4.2. Interannual Dynamics of Fallow Land Extent (2021–2025)
The district-by-year statistics reveal pronounced interannual variability in fallow land extent across the North Kazakhstan Region during 2021–2025. The total mapped fallow area was 486.3 thousand ha in 2021, then declined sharply to 431.7 thousand ha in 2022, remained nearly stable at 433.6 thousand ha in 2023, decreased further to 398.4 thousand ha in 2024, and rose again to 410.0 thousand ha in 2025. Thus, the overall trajectory was characterized by a high initial level in 2021, a marked contraction in 2022, relative stabilization in 2023, a minimum in 2024, and a partial recovery in 2025 (
Table 3).
This pattern is also reflected in the relative share of fallow land within the processed agricultural area. In 2021, several districts showed high percentages of fallow land, including the Mamlyut district (13.5%), the G. Musirepov district (12.6%), the Ayirtau district (12.4%), the Esil district (11.9%), and the Akkayin district (11.9%). In 2022, the highest share was recorded in the Timiryazev district (12.1%), while in 2023 the minimum value of the entire study period was observed in the Ualikhanov district (3.0%). In 2024 and 2025, the percentage values remained moderate in most districts, but the Ualikhanov district again retained the lowest fallow share, with 6.5% in 2024 and 3.9% in 2025. These figures indicate that the interannual dynamics were expressed not only in absolute area, but also in the changing proportion of fallow land within the district-level structure of processed agricultural land.

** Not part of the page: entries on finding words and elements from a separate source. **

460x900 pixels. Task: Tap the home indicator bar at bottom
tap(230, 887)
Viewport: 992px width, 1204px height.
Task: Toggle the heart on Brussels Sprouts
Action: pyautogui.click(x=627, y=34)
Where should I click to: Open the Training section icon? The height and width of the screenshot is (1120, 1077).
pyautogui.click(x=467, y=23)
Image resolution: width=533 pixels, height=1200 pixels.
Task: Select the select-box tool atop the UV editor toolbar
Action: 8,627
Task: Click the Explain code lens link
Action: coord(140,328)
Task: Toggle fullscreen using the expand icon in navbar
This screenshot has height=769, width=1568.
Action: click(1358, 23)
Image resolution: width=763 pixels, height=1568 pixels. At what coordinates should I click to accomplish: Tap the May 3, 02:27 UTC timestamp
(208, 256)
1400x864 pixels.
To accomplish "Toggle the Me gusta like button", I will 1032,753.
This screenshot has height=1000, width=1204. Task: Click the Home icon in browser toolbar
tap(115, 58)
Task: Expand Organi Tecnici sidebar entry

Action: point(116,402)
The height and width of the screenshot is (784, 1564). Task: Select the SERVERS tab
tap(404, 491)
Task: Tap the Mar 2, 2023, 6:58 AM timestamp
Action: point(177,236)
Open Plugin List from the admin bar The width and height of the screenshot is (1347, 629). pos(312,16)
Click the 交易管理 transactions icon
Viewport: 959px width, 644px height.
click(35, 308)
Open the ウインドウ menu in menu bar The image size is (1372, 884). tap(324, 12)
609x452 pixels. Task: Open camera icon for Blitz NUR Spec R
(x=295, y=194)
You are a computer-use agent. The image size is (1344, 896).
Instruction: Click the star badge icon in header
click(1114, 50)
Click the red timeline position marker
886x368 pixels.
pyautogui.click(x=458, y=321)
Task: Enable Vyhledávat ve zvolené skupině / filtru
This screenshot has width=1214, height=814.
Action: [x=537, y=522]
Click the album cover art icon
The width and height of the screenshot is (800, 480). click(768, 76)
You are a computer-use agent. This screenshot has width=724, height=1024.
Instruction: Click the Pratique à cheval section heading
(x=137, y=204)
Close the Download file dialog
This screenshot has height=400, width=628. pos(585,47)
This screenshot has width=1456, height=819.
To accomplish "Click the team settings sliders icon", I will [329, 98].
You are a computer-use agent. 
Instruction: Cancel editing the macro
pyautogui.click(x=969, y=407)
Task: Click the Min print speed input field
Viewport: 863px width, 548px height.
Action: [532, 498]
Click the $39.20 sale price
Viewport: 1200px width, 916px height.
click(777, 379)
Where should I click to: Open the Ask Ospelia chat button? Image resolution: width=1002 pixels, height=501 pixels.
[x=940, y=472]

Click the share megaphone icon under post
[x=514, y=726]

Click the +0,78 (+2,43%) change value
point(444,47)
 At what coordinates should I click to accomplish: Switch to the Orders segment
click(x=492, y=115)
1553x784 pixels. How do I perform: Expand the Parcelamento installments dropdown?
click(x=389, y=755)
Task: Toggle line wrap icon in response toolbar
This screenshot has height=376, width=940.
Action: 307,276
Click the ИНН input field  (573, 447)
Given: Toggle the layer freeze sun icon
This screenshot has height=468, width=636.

The spatial distribution of fallow fields across the territory was heterogeneous. Some districts retained persistently high fallow areas throughout the study period, although with changing magnitudes. The G. Musirepov district had the largest fallow extent in every year, decreasing from 102.7 thousand ha in 2021 to 68.8 thousand ha in 2025. The Taiynsha district also remained among the leading districts, with a maximum of 69.2 thousand ha in 2023 and 64.7 thousand ha in 2025. Thee M. Zhumabayev district showed a comparable pattern, with values ranging between 42.8 and 63.3 thousand ha. These districts therefore formed the principal regional core of fallow use over the entire study period.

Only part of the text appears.